=== PROBLEM TO WORK ON ===
Top to bottom, output the entries that follow exactly.

=== EXTRACTED RECORDS ===
=== Begin Enclosure ===

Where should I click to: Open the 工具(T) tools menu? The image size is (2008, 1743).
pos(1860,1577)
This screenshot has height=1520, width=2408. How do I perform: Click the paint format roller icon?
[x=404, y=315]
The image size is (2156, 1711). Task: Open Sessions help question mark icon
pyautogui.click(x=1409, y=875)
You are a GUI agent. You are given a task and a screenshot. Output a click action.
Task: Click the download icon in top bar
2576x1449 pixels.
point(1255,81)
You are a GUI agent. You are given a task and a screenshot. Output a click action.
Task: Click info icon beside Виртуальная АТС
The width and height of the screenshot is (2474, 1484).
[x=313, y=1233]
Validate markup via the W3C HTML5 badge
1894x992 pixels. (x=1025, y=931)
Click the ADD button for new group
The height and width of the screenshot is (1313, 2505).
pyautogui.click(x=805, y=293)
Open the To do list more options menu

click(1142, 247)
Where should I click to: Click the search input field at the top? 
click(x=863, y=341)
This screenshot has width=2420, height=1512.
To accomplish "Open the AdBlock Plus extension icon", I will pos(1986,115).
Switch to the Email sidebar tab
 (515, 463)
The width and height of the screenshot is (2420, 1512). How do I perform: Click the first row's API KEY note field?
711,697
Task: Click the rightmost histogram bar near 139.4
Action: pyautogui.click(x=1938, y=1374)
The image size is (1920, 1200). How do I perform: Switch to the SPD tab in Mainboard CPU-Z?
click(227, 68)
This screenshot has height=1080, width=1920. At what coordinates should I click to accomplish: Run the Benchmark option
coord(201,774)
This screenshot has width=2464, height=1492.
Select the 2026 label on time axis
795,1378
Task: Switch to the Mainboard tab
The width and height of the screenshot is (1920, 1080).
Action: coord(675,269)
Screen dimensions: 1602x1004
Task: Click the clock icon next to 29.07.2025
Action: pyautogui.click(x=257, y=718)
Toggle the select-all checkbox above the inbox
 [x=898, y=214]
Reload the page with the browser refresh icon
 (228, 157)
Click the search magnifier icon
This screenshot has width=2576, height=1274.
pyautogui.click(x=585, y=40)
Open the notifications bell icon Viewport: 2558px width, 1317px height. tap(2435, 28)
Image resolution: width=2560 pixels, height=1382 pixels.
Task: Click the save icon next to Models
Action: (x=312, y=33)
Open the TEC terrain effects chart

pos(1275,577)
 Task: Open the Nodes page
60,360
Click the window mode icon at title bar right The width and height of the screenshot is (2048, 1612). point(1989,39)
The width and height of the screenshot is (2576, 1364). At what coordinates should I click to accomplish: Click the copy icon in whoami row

=== End Enclosure ===

=== WRITTEN ANSWER ===
Where should I click to: Open the 工具(T) tools menu? The image size is (2008, 1743).
pos(1860,1577)
This screenshot has height=1520, width=2408. How do I perform: Click the paint format roller icon?
[x=404, y=315]
The image size is (2156, 1711). Task: Open Sessions help question mark icon
pyautogui.click(x=1409, y=875)
You are a GUI agent. You are given a task and a screenshot. Output a click action.
Task: Click the download icon in top bar
2576x1449 pixels.
point(1255,81)
You are a GUI agent. You are given a task and a screenshot. Output a click action.
Task: Click info icon beside Виртуальная АТС
The width and height of the screenshot is (2474, 1484).
[x=313, y=1233]
Validate markup via the W3C HTML5 badge
1894x992 pixels. (x=1025, y=931)
Click the ADD button for new group
The height and width of the screenshot is (1313, 2505).
pyautogui.click(x=805, y=293)
Open the To do list more options menu

click(1142, 247)
Where should I click to: Click the search input field at the top? 
click(x=863, y=341)
This screenshot has width=2420, height=1512.
To accomplish "Open the AdBlock Plus extension icon", I will pos(1986,115).
Switch to the Email sidebar tab
 (515, 463)
The width and height of the screenshot is (2420, 1512). How do I perform: Click the first row's API KEY note field?
711,697
Task: Click the rightmost histogram bar near 139.4
Action: pyautogui.click(x=1938, y=1374)
The image size is (1920, 1200). How do I perform: Switch to the SPD tab in Mainboard CPU-Z?
click(227, 68)
This screenshot has height=1080, width=1920. At what coordinates should I click to accomplish: Run the Benchmark option
coord(201,774)
This screenshot has width=2464, height=1492.
Select the 2026 label on time axis
795,1378
Task: Switch to the Mainboard tab
The width and height of the screenshot is (1920, 1080).
Action: coord(675,269)
Screen dimensions: 1602x1004
Task: Click the clock icon next to 29.07.2025
Action: pyautogui.click(x=257, y=718)
Toggle the select-all checkbox above the inbox
 [x=898, y=214]
Reload the page with the browser refresh icon
 (228, 157)
Click the search magnifier icon
This screenshot has width=2576, height=1274.
pyautogui.click(x=585, y=40)
Open the notifications bell icon Viewport: 2558px width, 1317px height. tap(2435, 28)
Image resolution: width=2560 pixels, height=1382 pixels.
Task: Click the save icon next to Models
Action: (x=312, y=33)
Open the TEC terrain effects chart

pos(1275,577)
 Task: Open the Nodes page
60,360
Click the window mode icon at title bar right The width and height of the screenshot is (2048, 1612). point(1989,39)
The width and height of the screenshot is (2576, 1364). At what coordinates should I click to accomplish: Click the copy icon in whoami row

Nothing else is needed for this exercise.